_AIM OF THE TASK_
Only the lines from the one with "Open the three-dots menu in the preview bar" to the end of the material should be reproduced, exactly and in full, both ends included.

_SUPPLIED MATERIAL_

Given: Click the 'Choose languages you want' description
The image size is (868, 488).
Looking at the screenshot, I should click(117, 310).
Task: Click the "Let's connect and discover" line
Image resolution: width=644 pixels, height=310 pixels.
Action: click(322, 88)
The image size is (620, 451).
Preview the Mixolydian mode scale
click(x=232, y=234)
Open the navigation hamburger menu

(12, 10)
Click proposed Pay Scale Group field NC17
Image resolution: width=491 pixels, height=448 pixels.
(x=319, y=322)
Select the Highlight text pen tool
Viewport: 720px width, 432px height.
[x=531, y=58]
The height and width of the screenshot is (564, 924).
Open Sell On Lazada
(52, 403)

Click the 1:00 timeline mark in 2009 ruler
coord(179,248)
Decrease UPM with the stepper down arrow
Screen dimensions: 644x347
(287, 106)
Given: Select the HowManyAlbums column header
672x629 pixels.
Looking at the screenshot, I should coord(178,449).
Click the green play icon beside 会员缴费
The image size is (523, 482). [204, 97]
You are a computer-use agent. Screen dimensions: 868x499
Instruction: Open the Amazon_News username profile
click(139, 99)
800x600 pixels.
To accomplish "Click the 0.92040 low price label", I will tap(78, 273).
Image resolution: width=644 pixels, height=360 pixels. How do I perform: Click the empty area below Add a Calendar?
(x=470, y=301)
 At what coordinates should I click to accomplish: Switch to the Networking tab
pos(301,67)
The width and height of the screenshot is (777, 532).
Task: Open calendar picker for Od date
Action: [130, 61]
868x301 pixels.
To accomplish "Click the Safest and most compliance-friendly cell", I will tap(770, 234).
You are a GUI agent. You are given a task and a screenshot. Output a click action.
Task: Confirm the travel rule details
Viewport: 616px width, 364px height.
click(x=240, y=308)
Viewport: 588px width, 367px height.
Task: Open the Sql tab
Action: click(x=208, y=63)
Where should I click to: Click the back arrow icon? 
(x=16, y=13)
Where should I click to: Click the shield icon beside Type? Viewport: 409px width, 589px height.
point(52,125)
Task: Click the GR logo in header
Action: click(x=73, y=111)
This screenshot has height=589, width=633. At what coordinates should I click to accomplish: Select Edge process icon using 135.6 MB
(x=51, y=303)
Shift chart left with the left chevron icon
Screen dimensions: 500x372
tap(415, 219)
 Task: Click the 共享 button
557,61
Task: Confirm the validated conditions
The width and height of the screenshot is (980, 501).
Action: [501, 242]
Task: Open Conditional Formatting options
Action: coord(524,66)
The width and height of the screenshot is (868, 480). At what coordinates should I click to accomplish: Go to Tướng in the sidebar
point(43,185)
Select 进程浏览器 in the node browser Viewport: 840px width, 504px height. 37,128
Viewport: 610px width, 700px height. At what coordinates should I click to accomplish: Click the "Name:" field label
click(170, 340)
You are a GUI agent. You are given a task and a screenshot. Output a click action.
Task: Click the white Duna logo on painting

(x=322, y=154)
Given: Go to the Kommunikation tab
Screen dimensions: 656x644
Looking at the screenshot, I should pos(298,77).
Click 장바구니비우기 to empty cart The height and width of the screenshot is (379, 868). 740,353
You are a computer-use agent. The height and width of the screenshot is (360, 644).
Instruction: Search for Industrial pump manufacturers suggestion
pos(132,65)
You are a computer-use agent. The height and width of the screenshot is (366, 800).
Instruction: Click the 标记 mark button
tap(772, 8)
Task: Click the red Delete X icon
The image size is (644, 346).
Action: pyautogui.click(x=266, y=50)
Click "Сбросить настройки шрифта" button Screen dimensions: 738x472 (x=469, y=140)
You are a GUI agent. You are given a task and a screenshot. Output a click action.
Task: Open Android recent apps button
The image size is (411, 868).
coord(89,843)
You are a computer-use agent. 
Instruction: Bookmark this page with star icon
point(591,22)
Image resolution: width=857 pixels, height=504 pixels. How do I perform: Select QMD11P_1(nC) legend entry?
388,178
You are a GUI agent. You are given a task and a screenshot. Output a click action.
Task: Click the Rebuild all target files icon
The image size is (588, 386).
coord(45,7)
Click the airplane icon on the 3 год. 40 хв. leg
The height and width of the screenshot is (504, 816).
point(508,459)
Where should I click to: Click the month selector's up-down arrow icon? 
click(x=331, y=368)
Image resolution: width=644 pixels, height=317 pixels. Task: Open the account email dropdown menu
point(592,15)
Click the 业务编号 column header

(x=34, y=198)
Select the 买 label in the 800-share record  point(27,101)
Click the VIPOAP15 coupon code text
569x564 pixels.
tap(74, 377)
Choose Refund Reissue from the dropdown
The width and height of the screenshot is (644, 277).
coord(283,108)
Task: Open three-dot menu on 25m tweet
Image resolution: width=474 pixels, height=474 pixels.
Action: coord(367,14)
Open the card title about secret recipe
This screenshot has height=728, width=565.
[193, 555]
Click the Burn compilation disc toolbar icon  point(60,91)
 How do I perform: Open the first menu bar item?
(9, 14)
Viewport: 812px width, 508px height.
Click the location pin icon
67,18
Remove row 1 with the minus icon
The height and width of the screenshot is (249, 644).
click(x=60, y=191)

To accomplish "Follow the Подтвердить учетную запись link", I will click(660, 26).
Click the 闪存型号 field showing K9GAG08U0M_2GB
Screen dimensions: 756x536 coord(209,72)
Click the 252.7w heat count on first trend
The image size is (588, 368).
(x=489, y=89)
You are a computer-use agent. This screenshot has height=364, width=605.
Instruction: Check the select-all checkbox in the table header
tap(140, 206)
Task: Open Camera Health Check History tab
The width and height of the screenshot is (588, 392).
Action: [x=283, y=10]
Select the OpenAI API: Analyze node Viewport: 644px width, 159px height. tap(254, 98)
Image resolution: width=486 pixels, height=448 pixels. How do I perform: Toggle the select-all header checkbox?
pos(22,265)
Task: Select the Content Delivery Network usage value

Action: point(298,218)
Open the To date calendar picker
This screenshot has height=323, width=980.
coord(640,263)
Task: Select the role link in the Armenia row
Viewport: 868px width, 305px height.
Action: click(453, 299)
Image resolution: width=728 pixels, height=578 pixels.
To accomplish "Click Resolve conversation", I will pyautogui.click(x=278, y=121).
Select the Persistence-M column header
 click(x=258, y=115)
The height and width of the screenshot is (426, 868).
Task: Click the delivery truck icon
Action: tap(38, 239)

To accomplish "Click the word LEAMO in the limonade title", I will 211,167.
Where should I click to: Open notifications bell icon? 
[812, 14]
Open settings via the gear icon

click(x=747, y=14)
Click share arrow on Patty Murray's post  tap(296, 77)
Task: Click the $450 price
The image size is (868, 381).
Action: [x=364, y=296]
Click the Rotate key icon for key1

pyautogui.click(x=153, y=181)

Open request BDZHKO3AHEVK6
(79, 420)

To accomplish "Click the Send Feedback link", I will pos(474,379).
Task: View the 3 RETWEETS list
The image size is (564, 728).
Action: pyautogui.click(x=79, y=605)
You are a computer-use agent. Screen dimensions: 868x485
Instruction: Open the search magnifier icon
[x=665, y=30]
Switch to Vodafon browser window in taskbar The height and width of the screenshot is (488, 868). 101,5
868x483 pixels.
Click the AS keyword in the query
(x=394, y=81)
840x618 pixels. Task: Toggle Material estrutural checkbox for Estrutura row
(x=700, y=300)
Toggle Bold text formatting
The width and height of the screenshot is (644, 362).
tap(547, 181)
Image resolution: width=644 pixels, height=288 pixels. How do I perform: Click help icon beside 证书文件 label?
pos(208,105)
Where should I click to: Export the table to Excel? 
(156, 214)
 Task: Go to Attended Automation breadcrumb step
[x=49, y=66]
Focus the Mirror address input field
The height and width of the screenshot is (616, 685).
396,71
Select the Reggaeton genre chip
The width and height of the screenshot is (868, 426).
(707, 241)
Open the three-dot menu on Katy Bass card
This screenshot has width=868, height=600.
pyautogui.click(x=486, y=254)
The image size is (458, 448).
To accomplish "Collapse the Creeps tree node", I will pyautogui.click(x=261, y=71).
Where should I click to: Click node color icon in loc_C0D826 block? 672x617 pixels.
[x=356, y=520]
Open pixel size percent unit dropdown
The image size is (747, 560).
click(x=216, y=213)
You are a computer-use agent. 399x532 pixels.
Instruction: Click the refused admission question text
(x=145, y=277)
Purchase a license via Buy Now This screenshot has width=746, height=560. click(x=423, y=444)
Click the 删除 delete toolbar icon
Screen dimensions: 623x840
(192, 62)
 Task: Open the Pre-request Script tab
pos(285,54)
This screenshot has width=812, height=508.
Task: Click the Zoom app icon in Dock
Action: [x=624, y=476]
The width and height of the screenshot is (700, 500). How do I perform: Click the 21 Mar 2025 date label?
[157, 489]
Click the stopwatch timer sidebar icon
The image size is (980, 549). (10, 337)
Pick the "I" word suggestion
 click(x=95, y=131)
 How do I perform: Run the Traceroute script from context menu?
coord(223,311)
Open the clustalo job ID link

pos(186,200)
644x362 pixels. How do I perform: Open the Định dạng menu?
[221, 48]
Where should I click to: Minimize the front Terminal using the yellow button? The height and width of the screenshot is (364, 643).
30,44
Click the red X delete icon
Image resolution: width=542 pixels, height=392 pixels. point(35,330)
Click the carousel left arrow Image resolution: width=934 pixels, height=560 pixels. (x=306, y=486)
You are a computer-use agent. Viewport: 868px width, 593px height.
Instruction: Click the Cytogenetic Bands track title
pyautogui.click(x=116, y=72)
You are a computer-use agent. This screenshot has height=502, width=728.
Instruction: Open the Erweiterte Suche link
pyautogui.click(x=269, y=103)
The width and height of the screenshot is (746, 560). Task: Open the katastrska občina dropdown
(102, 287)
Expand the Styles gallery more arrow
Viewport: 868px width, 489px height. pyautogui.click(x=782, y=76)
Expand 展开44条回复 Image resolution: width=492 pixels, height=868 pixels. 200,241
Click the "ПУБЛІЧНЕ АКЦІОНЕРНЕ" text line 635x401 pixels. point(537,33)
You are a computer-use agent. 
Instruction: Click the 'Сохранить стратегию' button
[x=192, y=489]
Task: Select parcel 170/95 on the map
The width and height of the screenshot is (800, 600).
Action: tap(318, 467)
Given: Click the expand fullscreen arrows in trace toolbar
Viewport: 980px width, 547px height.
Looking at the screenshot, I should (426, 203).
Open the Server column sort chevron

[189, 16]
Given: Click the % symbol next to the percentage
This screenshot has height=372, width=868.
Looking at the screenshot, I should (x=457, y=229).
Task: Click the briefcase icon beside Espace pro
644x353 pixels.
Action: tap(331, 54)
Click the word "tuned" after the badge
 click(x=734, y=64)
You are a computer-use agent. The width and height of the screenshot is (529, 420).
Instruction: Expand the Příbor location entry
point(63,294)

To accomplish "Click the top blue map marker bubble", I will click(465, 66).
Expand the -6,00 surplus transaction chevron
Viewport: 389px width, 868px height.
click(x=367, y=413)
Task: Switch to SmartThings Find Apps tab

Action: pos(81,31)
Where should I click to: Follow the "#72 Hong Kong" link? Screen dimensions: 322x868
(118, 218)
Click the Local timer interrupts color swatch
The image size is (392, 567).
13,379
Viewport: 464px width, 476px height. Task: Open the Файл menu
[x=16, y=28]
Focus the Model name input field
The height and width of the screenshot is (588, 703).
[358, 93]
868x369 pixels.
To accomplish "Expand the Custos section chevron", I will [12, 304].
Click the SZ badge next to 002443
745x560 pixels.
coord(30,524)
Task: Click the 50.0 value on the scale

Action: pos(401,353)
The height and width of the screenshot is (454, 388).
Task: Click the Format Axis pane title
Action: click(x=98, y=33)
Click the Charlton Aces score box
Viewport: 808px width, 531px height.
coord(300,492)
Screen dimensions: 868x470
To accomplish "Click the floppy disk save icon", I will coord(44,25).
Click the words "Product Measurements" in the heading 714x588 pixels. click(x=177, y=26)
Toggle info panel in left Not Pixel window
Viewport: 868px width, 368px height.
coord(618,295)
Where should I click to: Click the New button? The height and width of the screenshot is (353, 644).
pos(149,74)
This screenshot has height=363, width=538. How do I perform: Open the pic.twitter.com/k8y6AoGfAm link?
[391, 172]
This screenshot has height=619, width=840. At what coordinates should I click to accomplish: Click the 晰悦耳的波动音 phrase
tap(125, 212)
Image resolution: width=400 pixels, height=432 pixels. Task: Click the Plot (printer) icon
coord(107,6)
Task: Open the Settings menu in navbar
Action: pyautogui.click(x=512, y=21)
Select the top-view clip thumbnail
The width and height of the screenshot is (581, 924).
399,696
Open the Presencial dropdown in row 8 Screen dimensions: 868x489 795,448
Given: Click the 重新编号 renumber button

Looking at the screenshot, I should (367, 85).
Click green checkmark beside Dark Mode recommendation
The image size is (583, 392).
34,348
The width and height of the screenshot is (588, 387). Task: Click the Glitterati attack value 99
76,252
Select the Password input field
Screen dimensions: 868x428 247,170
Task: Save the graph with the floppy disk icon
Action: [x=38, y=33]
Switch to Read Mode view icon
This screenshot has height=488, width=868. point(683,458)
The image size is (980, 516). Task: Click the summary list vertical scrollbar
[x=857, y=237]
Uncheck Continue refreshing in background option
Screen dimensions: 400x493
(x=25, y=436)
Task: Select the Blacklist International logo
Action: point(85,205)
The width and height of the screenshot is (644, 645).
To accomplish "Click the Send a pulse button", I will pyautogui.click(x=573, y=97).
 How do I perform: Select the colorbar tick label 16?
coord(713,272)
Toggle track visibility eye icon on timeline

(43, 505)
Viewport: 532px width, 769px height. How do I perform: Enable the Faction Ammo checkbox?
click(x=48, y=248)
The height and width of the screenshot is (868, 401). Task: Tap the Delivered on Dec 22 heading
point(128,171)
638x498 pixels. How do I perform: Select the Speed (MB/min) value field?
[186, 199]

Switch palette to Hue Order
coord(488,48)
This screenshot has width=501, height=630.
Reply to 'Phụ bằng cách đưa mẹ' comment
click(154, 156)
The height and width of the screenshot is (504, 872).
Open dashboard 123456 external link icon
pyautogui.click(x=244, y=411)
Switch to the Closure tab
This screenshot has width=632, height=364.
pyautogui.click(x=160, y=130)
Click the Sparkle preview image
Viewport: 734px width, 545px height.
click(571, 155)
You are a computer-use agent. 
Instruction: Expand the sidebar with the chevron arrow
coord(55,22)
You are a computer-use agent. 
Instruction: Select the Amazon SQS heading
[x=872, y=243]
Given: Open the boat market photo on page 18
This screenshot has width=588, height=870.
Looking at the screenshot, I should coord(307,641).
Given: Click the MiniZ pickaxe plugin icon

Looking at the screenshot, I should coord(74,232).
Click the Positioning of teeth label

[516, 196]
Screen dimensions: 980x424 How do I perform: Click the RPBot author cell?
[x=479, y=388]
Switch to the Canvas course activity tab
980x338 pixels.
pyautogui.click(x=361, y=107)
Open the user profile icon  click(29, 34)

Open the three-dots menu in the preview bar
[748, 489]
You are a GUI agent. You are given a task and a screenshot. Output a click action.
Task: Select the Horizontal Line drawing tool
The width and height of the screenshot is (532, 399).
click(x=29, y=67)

_EXERCISE ANSWER_
Open the three-dots menu in the preview bar
[748, 489]
You are a GUI agent. You are given a task and a screenshot. Output a click action.
Task: Select the Horizontal Line drawing tool
The width and height of the screenshot is (532, 399).
click(x=29, y=67)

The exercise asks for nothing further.